AI Cloud Systems Architect
TrekAIFull Description
AI Cloud Systems Architect
U.S. Citizens Only
Hybrid/Remote
Role Purpose
TrekAI is reinventing education through AI. As a high-growth, mission-driven startup, we build technology that directly impacts teachers, students, and school systems.
As TrekAI’s AI Cloud Systems Architect, you will lead the design, scalability, and security of our AI and cloud platform architecture across infrastructure, distributed systems, AI/ML services, and data platforms. This is a highly hands-on role — not a “paper architect” position. You will build proofs-of-concept, develop infrastructure-as-code, support deployment pipelines, and help drive technical execution alongside engineering leadership.
Working closely with the CTO, CPO and the Director of Engineering, you will help shape TrekAI’s long-term architecture strategy while ensuring the platform remains scalable, resilient, secure, and compliant with student data privacy standards.
Key Responsibilities
Cloud Systems & Software Architecture
* Own cloud-native reference architecture (e.g., GCP/Digital Ocean): VPC, IAM, service meshes, Kubernetes, autoscaling, multi-tenant isolation.
* Drive Infrastructure-as-Code (e.g., Kubernetes, Terraform, Ansible) and GitOps (e.g, ArgoCD) adoption.
* Design for high availability, disaster recovery (RPO/RTO targets), and cost efficiency.
* Define the end-to-end reference architecture: microservices, APIs, orchestration, messaging/event buses, and data pipelines.

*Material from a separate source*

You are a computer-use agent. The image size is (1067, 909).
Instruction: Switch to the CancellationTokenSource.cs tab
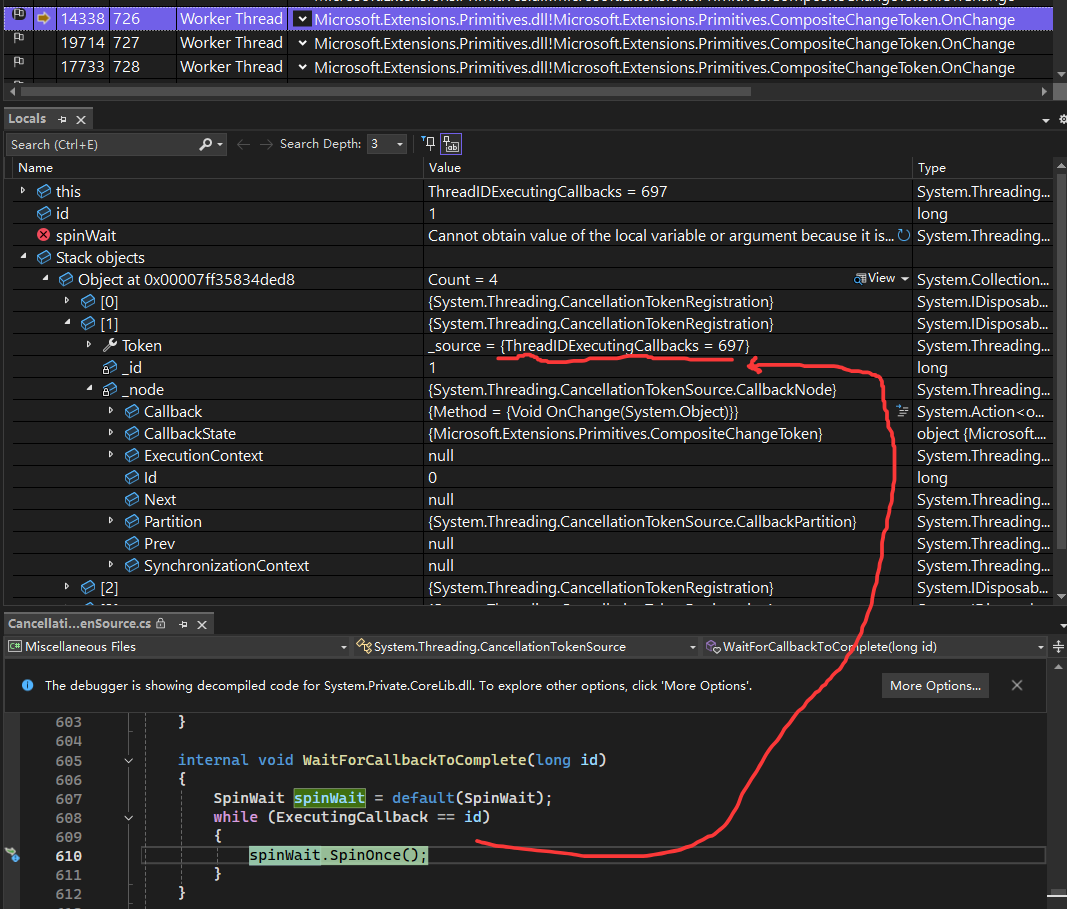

* Design patterns for multi-agent coordination, experimentation (feature flags, A/B tests), and fast AI model rollouts.
* Maintain clear boundaries between core IP, third-party components, and open-source dependencies.
AI & Data Infrastructure
* Architect scalable model-serving platforms with autoscaling and GPU scheduling.
* Build secure feature stores (e.g., Redis) and vector retrieval pipelines using technologies such as PostgreSQL/pgvector and Pinecone.
* Support continuous training/retraining workflows with CI/CD integration and drift monitoring.
Security Architecture
* Embed zero-trust security at every layer: RBAC, workload identity, network segmentation, secret management (Vault/KMS).
* Perform lightweight threat analysis for model pipelines, APIs, and user data flows; ensure FERPA, COPPA, GDPR compliance.
Required Experience
* BS/MS in Computer Engineering, Computer Science, Systems Engineering, or related field.
* Strong experience with Kubernetes, virtual machines, service meshes, serverless computing patterns, and cloud networking.
* 10+ years designing and building distributed systems, with direct IaC experience.
* Proven ability to design modular, scalable microservices architectures
* Solid knowledge and administrative experience with Linux distributions (e.g., Ubuntu, Debian, RHEL), cloud networking administration and Windows (client side) / Mac OS (client-side)
* Solid programming and DB skills: Python, React, Node.js, Java, Json, SQL, NoSQL
* Skilled in secure cloud architecture, identity and access management, encryption strategies, and compliance-by-design.
* Excellent communicator who can work with engineers, ML scientists, and product teams to translate requirements into scalable design.
* Educational technology (EdTech) or SaaS platform experience is a plus.
* Startup experience is a plus